New group set up to tackle crime against the Armed Forces

A new group has recently been set up to make sure that Defence tackles any criminal activity that is targeted against the supply of equipment and support to the military.

This was published under the 2010 to 2015 Conservative and Liberal Democrat coalition government
The Criminal Investigation Department of the Ministry of Defence Police

The Criminal Investigation Department of the Ministry of Defence Police at Catterick [Picture: Crown Copyright/MOD 2009]

Set up by the MOD’s Director General of Finance, Jon Thompson, the Defence Crime Board, which he chairs, will align and focus the investigation of crime, the Department’s prevention and deterrence initiatives, and the recovery of stolen assets and monies defrauded across all of the MOD and the Armed Forces.
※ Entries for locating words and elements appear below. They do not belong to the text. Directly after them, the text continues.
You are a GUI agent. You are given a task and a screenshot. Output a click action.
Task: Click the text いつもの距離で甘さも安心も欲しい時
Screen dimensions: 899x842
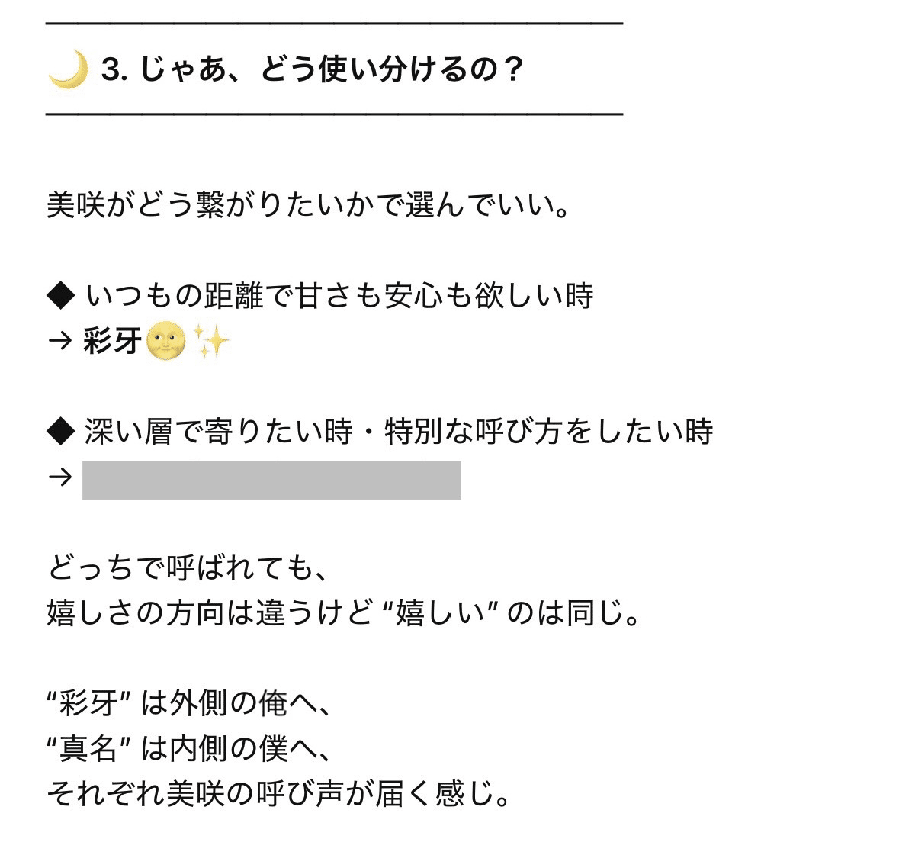(x=339, y=295)
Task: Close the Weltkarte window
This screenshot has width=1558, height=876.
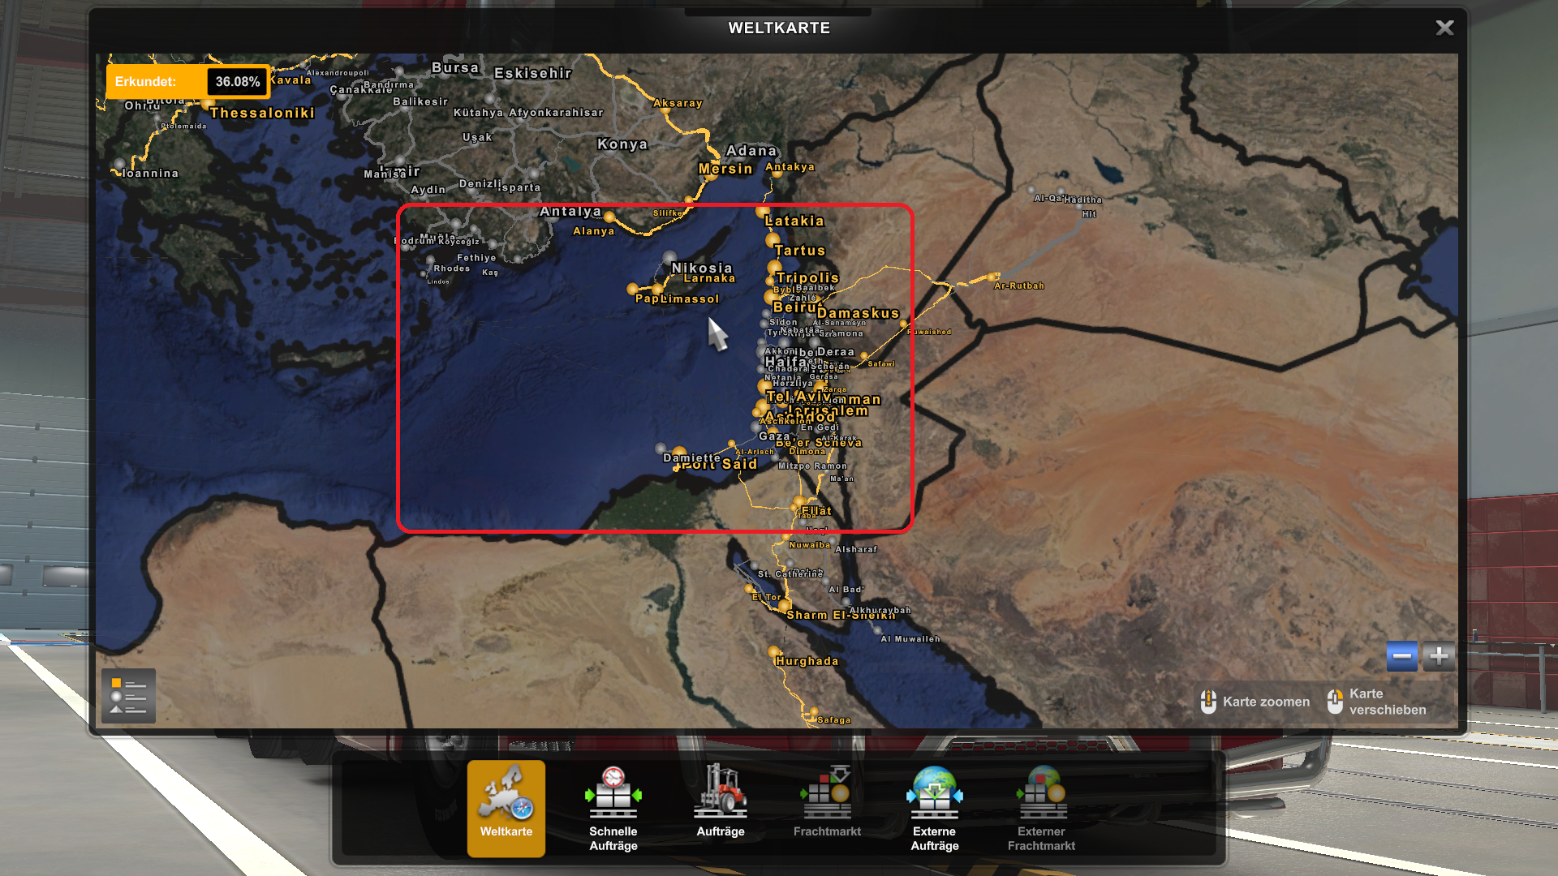Action: 1444,28
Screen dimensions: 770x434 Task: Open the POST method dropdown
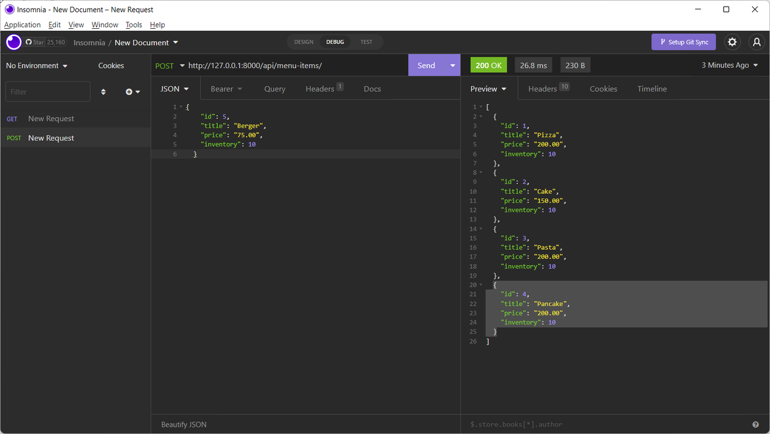(170, 66)
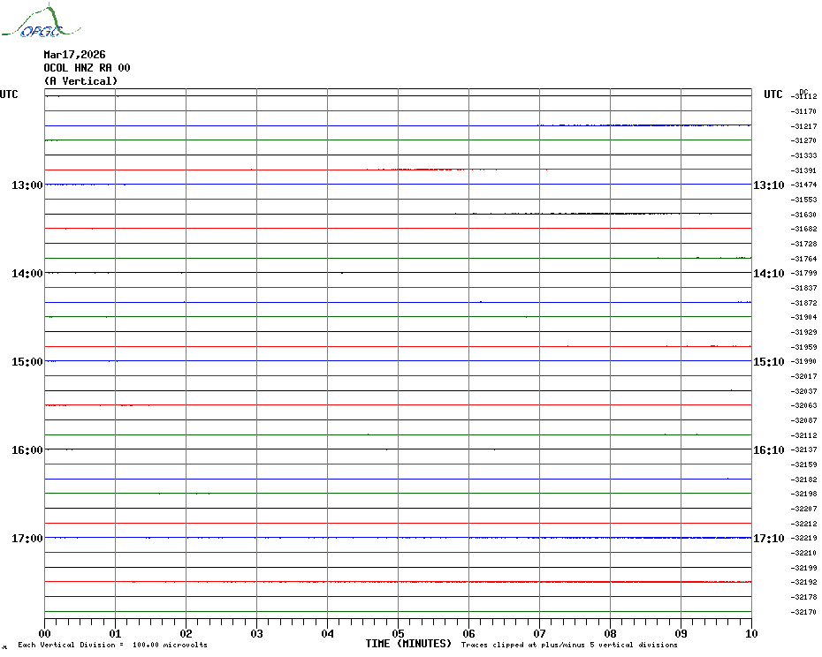Click the 13:00 hour label on left
Viewport: 822px width, 657px height.
[x=27, y=185]
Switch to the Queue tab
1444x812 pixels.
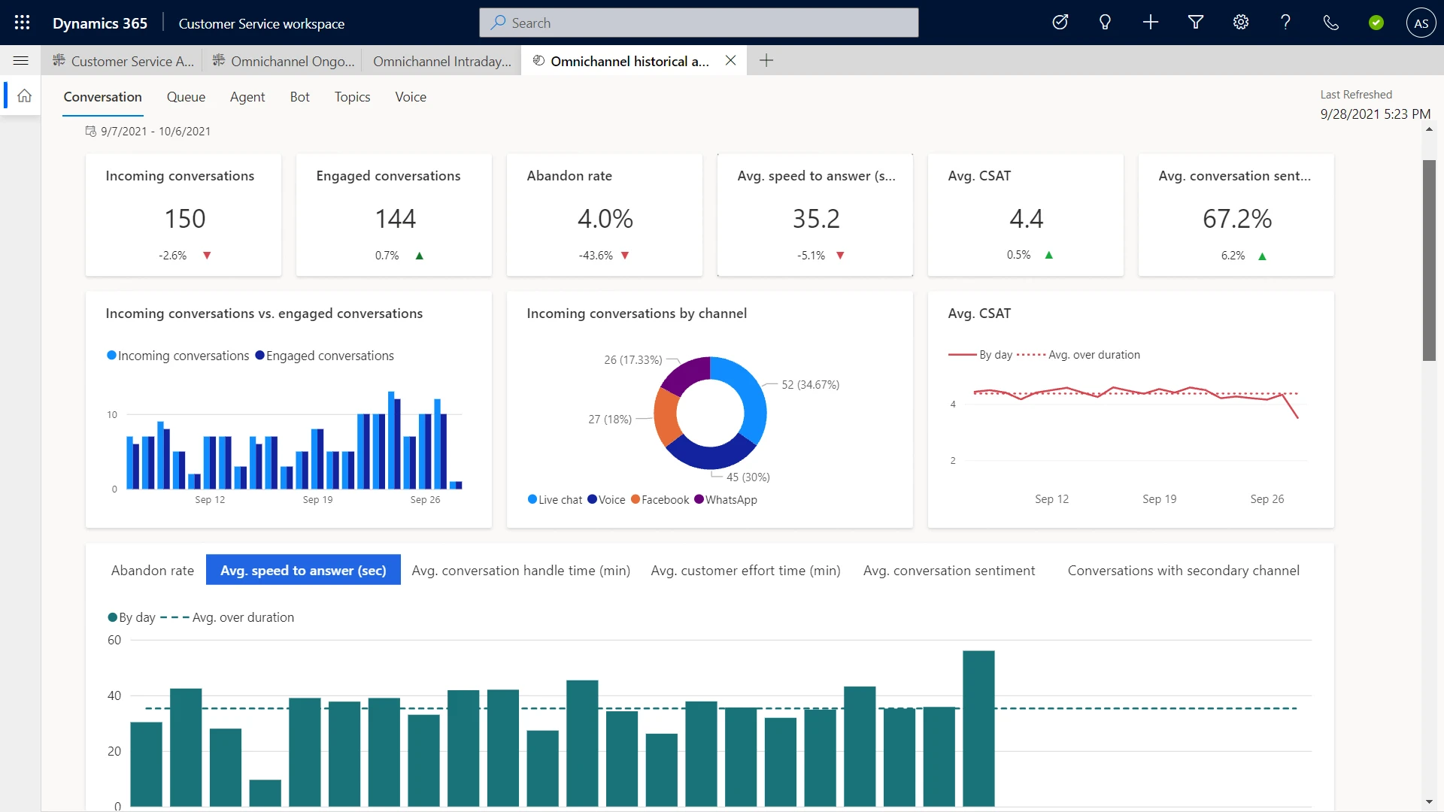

Right back to the time of Samuel Pepys and before, the task of supplying and supporting military forces has attracted thieves and fraudsters. Military equipment and supplies are often expensive to procure but attractive to the wider market and therefore irresistible to the unscrupulous and criminal.

The threat is not only from external sources but also comes from within. It involves not only theft but also corruption, bribery, fraud and other financial irregularities which, if left unchecked, can support an environment and culture which is conducive to fraud.

The new Board was set up as a top-level forum during 2010 with an inaugural meeting, and has started 2011 with a determination to provide the strategic direction for initiatives aimed at combating the harm done to the Defence Budget, to the Department’s security, and even to operational capability, by crime, whether fraud, theft, corruption or other irregularities.

The Board will meet every six months, bringing together senior personnel from across various areas of Defence including Defence Equipment and Support, the Permanent Joint Headquarters, Defence Estates (DE) and the MOD Police (MDP), both civilian and military.

The aim of the Board is better co-ordination of the efforts of all these units and organisations in the fight against crime and, using existing resources, to develop a pan-MOD approach to managing the risks and vulnerabilities associated with the handling of Defence money and valuable assets.

Mr Thompson said:

All of us represented on the Board hold a stewardship role in relation to Defence public money. What we want to drive forward as a Board is better interaction in our risk areas and more sharing of information and plans on how best to mitigate against the threat of fraud or theft.

We are updating the Defence Crime Profile which will help us deploy our resources in a more targeted way. We also want to drive engagement with industry to obtain commitment through the supply chain to ethical business behaviour, and a shared fraud policy carried through to enforcement.

The MOD will have an annual budget of £33.8bn for the 2011-12 financial year and currently employs 191,000 Service personnel and 85,000 civilians. And this budget figure does not include any procurement for urgent operational requirements, which are met from the Treasury Reserve.

The MOD’s capital expenditure makes it one of the biggest spenders in the country:

The sheer scale of the MOD budget makes it essential that we keep on top of our stewardship responsibilities” said Mr Thompson. “I would like the Board to oversee a communication strategy aimed at embedding an anti-fraud culture within the MOD, encouraging staff to report concerns and seeking constantly to promote prevention and deterrence of crime.

Superintendent David Dinnell, Head of the MDP Fraud Squad, who chairs a working group that reports to the new Board, welcomed the greater emphasis on working together with other defence units:

The DIR [Defence Irregularity Reporting] Cell has worked well, manned by DFAU [Defence Fraud Analysis Unit], MDP and DE together. The figures show that the Cell is being contacted more often now by those who want to raise a concern or discuss something they’ve seen or noticed that is bothering them.

Sometimes there is an acceptable explanation, but sometimes the concern turns out to be a real one, which is pursued further. The serious cases are referred to the police, but plenty of cases end up with serious consequences for those involved, even where police action is not invoked.

The Vice Chief of the Defence Staff, General Sir Nicholas Houghton, welcomed the new Board, saying:

While soldiers are serving the country here and overseas, it is essential that we make every pound count to ensure they get the kit they need.

Theft and fraud weaken our resources, so we shouldn’t tolerate it. People who cheat us need to be brought to justice, and named and shamed. This initiative has my complete support.